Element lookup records
:::

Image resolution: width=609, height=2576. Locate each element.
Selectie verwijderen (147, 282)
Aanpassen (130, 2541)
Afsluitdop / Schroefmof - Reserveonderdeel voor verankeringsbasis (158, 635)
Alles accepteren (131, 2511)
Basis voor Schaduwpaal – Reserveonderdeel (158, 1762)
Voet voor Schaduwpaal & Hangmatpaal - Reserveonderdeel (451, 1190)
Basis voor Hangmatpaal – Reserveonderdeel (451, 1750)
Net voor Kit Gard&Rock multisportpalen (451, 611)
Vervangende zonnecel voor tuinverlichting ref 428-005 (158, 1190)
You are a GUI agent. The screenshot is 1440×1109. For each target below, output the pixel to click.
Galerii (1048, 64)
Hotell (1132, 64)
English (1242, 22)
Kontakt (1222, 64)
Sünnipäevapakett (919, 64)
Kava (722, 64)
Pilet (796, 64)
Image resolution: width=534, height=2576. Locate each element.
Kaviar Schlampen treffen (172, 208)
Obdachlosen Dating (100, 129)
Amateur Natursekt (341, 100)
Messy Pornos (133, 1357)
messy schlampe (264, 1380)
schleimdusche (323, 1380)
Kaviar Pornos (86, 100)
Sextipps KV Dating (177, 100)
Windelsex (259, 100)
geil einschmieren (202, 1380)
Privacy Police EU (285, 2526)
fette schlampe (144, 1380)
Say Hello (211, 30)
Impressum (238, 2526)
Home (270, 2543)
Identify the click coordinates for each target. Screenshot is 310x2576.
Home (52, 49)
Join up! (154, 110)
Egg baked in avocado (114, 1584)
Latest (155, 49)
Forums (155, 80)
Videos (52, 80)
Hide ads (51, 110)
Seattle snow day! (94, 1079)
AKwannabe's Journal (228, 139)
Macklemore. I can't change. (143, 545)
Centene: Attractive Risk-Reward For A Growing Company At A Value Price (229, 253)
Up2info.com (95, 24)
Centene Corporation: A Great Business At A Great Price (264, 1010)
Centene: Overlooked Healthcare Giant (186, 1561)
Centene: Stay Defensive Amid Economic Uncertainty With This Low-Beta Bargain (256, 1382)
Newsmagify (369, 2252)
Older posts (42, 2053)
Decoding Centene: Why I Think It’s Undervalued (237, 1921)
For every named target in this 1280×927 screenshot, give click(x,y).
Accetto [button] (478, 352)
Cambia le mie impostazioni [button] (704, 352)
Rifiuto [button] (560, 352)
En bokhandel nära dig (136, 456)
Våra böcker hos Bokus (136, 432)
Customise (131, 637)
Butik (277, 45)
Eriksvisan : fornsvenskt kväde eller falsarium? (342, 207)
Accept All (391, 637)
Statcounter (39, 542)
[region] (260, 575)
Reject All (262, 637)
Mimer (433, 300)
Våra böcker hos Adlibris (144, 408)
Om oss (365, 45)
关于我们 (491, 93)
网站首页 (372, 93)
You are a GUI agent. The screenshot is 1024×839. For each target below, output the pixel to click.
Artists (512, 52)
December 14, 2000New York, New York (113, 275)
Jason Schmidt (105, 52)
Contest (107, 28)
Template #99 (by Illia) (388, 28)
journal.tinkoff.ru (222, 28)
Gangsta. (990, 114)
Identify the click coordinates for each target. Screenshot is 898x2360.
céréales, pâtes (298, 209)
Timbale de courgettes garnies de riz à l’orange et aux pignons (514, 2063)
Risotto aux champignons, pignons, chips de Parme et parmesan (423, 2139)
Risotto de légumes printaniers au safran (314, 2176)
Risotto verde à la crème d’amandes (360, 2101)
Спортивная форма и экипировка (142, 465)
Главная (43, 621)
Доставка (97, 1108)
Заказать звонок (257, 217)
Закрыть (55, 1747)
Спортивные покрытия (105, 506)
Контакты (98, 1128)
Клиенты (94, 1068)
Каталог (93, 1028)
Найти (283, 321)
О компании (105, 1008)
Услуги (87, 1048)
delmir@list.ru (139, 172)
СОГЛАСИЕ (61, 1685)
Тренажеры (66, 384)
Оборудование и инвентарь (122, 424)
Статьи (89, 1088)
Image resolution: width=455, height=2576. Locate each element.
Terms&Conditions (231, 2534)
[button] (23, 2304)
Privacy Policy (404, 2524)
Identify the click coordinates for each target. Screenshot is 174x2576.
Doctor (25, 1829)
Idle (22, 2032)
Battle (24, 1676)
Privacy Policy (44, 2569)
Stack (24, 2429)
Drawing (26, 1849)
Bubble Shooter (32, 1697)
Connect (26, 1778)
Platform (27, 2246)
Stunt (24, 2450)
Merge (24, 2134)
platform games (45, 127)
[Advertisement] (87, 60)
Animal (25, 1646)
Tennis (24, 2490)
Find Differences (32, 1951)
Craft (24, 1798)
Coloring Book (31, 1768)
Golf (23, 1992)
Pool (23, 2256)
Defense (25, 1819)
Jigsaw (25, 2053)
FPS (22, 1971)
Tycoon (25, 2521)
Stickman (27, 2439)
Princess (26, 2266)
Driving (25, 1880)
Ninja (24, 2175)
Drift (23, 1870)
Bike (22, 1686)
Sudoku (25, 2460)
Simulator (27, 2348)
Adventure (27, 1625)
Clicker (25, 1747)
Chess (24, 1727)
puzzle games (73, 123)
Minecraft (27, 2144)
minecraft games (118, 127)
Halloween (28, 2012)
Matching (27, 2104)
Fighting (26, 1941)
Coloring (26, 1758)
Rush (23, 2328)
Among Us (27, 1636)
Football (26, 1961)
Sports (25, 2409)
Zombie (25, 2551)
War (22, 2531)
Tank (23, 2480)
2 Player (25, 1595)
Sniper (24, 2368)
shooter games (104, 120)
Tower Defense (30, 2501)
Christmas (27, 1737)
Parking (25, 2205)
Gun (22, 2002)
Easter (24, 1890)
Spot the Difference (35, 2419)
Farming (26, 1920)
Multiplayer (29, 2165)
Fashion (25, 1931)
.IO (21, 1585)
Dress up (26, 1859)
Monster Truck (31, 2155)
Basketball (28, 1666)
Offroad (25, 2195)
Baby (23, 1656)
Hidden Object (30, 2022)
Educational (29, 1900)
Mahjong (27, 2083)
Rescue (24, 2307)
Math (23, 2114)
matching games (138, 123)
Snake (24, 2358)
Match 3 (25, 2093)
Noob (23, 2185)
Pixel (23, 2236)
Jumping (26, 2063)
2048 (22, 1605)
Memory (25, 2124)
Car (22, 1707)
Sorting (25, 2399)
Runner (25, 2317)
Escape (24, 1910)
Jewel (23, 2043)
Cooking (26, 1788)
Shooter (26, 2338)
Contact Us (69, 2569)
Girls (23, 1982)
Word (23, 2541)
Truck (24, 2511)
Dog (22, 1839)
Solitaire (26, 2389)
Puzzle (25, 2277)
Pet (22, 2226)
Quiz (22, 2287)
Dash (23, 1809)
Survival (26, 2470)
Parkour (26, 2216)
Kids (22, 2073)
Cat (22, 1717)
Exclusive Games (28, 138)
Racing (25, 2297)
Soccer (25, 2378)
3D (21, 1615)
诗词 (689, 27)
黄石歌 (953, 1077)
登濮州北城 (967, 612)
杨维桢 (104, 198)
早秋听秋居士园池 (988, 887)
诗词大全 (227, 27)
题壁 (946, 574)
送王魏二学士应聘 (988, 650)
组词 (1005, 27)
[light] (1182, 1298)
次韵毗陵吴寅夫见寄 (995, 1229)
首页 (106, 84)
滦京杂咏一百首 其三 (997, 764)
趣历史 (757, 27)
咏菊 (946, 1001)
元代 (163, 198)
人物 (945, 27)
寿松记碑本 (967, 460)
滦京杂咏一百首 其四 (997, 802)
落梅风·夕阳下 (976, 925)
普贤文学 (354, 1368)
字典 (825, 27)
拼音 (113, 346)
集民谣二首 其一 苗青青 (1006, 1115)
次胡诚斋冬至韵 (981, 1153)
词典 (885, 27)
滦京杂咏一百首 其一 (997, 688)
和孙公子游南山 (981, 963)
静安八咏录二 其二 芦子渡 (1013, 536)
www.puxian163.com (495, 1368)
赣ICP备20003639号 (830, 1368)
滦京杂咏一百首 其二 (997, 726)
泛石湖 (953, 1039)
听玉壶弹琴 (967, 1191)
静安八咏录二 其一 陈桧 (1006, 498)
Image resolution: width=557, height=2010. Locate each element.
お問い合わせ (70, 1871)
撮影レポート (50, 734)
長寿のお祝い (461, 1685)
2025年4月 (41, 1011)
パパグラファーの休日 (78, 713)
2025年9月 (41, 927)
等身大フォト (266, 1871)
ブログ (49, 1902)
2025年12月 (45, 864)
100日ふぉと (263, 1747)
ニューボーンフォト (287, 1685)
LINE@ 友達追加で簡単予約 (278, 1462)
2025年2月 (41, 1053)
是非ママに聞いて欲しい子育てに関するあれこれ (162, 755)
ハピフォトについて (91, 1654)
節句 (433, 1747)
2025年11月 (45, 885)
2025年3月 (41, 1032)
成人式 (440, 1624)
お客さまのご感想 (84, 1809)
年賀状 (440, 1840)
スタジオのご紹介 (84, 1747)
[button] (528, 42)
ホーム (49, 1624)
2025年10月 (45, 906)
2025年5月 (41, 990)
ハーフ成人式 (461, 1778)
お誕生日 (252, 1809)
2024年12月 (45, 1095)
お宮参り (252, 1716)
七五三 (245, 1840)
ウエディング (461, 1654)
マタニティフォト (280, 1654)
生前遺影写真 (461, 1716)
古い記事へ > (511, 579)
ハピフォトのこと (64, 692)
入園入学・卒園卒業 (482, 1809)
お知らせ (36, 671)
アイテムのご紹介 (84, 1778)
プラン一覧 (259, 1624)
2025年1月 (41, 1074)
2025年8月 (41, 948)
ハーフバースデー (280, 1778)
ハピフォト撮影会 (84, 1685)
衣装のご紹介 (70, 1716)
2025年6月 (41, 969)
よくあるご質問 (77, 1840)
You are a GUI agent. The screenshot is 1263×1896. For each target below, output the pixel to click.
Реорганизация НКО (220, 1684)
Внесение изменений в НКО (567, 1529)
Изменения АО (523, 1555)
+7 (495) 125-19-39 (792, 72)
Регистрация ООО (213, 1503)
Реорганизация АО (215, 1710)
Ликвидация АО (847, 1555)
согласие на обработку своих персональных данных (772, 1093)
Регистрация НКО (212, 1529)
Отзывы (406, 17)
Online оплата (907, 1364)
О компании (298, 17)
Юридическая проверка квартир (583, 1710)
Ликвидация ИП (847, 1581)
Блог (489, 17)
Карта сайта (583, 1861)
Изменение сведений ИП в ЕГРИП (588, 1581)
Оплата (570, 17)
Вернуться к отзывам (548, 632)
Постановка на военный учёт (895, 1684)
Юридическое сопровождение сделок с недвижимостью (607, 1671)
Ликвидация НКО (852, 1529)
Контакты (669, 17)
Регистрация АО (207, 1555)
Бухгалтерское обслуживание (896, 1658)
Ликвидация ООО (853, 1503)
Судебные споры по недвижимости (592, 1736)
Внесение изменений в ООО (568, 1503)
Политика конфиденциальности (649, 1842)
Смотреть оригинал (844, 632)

:::

* [WHAT IS ASKED]: Rewrite the data lines above between the line containing "Girls (23, 1982)" and the line containing "静安八咏录二 其一 陈桧 (1006, 498)", inclusive, with "Puzzle" replaced by "Brain Teaser" and nothing else altered.

* [TASK RESULT]:
Girls (23, 1982)
Word (23, 2541)
Truck (24, 2511)
Dog (22, 1839)
Solitaire (26, 2389)
Brain Teaser (25, 2277)
Pet (22, 2226)
Quiz (22, 2287)
Dash (23, 1809)
Survival (26, 2470)
Parkour (26, 2216)
Kids (22, 2073)
Cat (22, 1717)
Exclusive Games (28, 138)
Racing (25, 2297)
Soccer (25, 2378)
3D (21, 1615)
诗词 (689, 27)
黄石歌 (953, 1077)
登濮州北城 (967, 612)
杨维桢 (104, 198)
早秋听秋居士园池 (988, 887)
诗词大全 (227, 27)
题壁 (946, 574)
送王魏二学士应聘 (988, 650)
组词 (1005, 27)
[light] (1182, 1298)
次韵毗陵吴寅夫见寄 (995, 1229)
首页 (106, 84)
滦京杂咏一百首 其三 (997, 764)
趣历史 (757, 27)
咏菊 (946, 1001)
元代 (163, 198)
人物 (945, 27)
寿松记碑本 (967, 460)
滦京杂咏一百首 其四 (997, 802)
落梅风·夕阳下 (976, 925)
普贤文学 (354, 1368)
字典 (825, 27)
拼音 (113, 346)
集民谣二首 其一 苗青青 (1006, 1115)
次胡诚斋冬至韵 (981, 1153)
词典 (885, 27)
滦京杂咏一百首 其一 (997, 688)
和孙公子游南山 (981, 963)
静安八咏录二 其二 芦子渡 (1013, 536)
www.puxian163.com (495, 1368)
赣ICP备20003639号 (830, 1368)
滦京杂咏一百首 其二 (997, 726)
泛石湖 (953, 1039)
听玉壶弹琴 (967, 1191)
静安八咏录二 其一 陈桧 (1006, 498)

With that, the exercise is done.